Rakit yang biasa ditinggali selama lima hingga enam bulan itu kini tak lagi bisa diandalkan untuk berkomunikasi atau mencari pertolongan.
Dengan bekal seadanya seperti beras, gas untuk memasak dan alat masak, Lukman bertahan selama lebih dari sebulan.
Ia mengandalkan bubur sebagai makanan pokok, dimakan pagi hingga malam.
Setelah persediaan habis, ia mulai menangkap ikan dengan alat sederhana.
Namun hasil tangkapan tidak selalu menguntungkan.
Seringkali, ia harus menahan lapar hingga lima hari lamanya tanpa makanan.
“Bahkan lima hari siang malam saya tidak makan apa-apa,” katanya lirih.

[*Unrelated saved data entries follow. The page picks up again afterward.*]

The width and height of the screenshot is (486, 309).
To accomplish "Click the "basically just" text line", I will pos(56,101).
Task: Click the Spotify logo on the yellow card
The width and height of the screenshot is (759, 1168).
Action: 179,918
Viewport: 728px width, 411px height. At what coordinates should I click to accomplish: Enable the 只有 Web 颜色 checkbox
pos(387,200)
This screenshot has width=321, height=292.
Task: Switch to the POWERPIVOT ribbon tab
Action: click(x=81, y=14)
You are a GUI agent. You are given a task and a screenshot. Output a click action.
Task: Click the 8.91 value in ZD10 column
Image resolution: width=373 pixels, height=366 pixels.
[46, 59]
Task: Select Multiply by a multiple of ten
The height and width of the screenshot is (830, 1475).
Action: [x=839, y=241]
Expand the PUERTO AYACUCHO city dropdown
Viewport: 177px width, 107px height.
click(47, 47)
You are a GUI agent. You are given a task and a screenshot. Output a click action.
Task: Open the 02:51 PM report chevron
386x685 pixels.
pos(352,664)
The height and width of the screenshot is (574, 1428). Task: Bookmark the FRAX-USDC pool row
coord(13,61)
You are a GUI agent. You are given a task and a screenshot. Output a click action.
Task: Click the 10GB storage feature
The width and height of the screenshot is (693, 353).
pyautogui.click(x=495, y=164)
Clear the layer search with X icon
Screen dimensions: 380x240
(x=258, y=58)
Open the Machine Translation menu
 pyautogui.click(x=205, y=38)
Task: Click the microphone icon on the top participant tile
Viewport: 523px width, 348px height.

Ketika kayu bakar dari rangka rakit mulai habis, ia terpaksa memakan ikan mentah.
Itu pun jika berhasil menangkap. Jika tidak, ia hanya bisa menangis dan berdoa.
Tak hanya soal makanan, badai dan ombak besar juga menjadi tantangan.
Rakitnya kerap diterjang gelombang tinggi yang mengancam keselamatan.
Di tengah ancaman maut, ia hanya bisa berpasrah pada Tuhan.
Dalam kesendirian dan keputusasaan, Lukman tetap teguh berdoa.
Bahkan saat merasa doanya tak terkabul, ia tetap mengadu kepada Sang Pencipta, walau sempat merasa Tuhan tidak adil.
“Saya berdoa, ‘Ya Allah, jemputlah saya. Sudah tidak mampu lagi," kata Lukman dengan wajah mulai memerah.